The following table shows both. In the sql statement on the left the customer column in the sales table has a foreign key constraint on the customer_id column in the customers table. The sql statement on the right relates to an employee
table whose primary key is the combination of last and first name (naughty,
this primary key is meaningful, and it breaks the minute they hire a second John Smith, but it's great as a
multisegment key example).
FOREIGN KEY Constraint Syntax
|
Column Constraint
|
|
Table Constraint
|
create table sales ( sale_id serial NOT NULL PRIMARY KEY, customer int8 REFERENCES customers(customer_id) on update cascade on delete restrict, amount money, date date );
|
|
create table chairmen ( char_id serial NOT NULL PRIMARY KEY, lname varchar, fname varchar, committee varchar, FOREIGN KEY (lname, fname) REFERENCES employees(lname,fname) on delete restrict on update cascade );
|
Types of Foreign Key Constraints
As mentioned earlier, the REFERENCES or FOREIGN KEY keyword, in and of themselves,
prevent setting the foreign key field to a value not contained as a primary
key in the referenced table. But by themselves they don't solve problems associated
with changing the primary key value in the referenced table or deleting the
row in the referenced table.
To determine what happens when a primary key value gets updated or deleted,
the foreign key clause can include either or both of the following clauses:
Each of the preceding eventualities can be assigned one of three action types:
- RESTRICTED
- CASCADES
- NULLS
With RESTRICTED, the delete or update simply fails. This is an excellent
choice, because changing primary key values is a bad thing, as explained
earlier in this magazine. And as far as deletion, if sales information is
important enough to keep, why would you delete the salesman or the customer?

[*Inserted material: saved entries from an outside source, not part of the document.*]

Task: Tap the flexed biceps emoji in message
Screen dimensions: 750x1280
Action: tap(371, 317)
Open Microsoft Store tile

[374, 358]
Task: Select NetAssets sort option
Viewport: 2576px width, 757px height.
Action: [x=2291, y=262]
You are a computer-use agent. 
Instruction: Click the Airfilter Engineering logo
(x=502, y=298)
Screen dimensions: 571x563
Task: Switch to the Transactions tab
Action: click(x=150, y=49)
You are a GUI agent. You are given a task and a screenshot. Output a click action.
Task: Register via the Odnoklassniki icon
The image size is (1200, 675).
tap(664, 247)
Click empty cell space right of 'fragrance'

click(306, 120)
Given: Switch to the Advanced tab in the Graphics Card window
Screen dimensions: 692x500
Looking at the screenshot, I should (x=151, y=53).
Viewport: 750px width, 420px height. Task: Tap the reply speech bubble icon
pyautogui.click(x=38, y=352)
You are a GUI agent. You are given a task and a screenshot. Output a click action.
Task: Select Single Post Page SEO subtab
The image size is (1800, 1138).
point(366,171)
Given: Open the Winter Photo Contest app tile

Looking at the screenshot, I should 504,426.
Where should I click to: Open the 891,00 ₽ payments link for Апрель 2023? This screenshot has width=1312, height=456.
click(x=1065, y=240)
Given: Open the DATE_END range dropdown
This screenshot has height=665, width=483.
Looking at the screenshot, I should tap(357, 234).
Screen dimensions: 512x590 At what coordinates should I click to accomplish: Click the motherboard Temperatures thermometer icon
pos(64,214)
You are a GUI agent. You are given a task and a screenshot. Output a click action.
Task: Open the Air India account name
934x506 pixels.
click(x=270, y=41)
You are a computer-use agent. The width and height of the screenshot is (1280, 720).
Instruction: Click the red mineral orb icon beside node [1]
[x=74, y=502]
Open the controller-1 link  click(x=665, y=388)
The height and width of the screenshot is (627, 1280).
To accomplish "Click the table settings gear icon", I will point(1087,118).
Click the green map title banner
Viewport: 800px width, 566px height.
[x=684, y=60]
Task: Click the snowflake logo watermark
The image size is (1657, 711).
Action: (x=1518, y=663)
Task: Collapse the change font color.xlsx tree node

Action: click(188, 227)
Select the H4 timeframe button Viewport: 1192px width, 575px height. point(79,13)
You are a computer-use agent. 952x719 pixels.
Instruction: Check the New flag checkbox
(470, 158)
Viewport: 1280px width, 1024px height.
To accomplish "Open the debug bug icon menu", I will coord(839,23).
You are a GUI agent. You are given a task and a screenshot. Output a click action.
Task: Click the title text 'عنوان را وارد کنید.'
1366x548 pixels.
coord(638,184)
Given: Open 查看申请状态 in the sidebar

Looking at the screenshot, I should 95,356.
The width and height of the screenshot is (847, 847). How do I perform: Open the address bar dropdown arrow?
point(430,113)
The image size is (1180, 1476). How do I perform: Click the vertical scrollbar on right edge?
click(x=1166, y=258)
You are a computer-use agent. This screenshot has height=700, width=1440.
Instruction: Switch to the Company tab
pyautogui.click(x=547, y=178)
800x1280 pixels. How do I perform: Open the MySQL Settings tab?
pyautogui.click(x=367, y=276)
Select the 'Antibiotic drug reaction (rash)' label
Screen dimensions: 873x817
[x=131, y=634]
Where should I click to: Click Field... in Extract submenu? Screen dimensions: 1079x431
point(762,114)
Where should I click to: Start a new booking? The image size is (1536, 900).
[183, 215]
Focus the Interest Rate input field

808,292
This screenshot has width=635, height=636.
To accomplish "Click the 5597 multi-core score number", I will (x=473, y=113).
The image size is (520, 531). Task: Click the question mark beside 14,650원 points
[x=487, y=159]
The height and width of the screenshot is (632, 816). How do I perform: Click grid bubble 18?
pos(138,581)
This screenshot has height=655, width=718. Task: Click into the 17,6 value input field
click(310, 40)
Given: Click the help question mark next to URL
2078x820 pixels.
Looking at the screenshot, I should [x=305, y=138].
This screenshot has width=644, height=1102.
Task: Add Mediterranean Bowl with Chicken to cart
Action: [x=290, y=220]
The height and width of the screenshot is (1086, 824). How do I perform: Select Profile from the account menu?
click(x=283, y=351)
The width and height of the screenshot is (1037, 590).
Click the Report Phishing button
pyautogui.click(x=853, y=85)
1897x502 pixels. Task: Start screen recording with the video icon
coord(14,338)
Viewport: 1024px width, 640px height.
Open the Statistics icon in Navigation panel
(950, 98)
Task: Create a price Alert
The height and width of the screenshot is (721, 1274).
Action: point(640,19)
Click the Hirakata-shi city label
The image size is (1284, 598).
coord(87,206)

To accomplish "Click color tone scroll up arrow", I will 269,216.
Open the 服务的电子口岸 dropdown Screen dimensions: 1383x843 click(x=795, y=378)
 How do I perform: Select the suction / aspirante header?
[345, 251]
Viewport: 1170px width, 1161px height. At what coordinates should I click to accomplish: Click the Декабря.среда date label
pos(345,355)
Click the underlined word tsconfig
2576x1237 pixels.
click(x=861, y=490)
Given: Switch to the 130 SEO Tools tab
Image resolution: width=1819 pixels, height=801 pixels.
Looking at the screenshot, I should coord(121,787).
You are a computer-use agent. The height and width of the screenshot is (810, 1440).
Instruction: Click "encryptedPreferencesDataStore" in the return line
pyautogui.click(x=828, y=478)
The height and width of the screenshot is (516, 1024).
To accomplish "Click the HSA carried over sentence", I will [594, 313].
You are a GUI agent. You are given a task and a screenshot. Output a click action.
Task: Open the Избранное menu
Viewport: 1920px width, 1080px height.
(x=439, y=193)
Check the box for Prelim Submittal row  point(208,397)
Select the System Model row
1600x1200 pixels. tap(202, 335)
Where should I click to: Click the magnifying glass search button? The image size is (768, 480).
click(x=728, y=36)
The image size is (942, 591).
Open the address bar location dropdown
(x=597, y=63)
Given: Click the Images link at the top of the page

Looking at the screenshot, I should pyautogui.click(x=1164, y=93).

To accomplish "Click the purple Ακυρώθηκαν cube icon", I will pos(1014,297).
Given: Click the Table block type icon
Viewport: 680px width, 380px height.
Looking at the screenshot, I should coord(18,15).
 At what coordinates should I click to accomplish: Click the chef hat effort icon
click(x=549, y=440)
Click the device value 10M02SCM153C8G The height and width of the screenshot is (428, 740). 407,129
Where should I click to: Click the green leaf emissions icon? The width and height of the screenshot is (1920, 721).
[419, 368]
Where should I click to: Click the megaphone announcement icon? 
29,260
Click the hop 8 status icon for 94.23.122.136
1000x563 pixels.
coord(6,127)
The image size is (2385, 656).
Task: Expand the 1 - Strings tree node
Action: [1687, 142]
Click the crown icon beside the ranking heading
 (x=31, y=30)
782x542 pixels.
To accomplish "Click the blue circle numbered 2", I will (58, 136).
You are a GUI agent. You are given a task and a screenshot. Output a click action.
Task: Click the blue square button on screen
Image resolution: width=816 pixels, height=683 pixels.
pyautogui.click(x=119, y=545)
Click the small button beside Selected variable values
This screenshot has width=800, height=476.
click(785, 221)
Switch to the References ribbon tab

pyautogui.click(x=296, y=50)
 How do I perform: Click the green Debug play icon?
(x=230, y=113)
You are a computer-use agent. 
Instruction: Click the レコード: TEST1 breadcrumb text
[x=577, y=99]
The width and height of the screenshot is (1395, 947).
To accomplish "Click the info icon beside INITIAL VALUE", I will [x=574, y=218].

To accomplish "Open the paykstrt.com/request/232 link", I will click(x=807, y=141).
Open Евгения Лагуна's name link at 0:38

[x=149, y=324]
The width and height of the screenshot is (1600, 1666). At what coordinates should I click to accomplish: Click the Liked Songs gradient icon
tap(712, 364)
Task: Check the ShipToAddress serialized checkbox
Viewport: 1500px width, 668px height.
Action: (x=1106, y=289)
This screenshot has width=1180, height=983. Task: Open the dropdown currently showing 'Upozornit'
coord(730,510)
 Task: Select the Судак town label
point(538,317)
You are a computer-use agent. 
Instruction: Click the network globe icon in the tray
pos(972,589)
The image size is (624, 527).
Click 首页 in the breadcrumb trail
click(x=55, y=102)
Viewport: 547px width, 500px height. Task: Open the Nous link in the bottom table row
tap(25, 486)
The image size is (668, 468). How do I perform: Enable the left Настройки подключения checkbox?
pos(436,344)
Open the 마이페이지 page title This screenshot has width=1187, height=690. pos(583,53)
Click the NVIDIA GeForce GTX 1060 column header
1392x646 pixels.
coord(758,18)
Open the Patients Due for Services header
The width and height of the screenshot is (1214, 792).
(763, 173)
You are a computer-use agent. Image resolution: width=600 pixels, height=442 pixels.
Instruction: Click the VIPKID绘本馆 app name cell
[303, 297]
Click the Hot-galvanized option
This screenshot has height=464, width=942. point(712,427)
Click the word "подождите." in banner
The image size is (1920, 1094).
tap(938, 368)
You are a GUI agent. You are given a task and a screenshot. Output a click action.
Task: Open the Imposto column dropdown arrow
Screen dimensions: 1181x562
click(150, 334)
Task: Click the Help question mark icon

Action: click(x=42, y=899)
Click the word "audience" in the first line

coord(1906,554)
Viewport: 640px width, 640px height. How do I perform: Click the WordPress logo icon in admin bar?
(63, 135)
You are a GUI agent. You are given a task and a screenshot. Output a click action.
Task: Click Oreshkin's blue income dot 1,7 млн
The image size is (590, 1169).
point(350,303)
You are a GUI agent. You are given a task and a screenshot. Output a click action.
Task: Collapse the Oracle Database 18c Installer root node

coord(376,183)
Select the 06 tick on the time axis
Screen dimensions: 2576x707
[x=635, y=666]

Customers could have an active or inactive flag, and salesmen have hire date
and term date information, so there's no need to delete a salesman or customer
when they stop being your salesman or your customer.
CASCADES means that if you change the primary key in one table, the matching
foreign keys in other tables will be likewise changed. If your business rules
allow changing primary keys (a bad idea IMHO), then cascading updates is
an excellent way of keeping everything in sync. ON UPDATE CASCADES is often
used.
Cascading deletes is pretty radical. Accidentally deleting a customer record
is fixed with a 5 minute input. But if the deleted customer takes all that
customer's sales records with it, you've got some serious recovery to do.
In my opinion record deletion is like purging paper records. You have a certain
time of inactivity (like 7 years or 20 years) that signals the records are
no longer needed. At that point you purge. But you don't need cascading deletes
for such a purge -- a few simple SQL statements will do it just fine. I doubt
you'll ever see cascading deletes here at Troubleshooters.Com, except possibly
in a program not needing historical perspective, such as a menu program.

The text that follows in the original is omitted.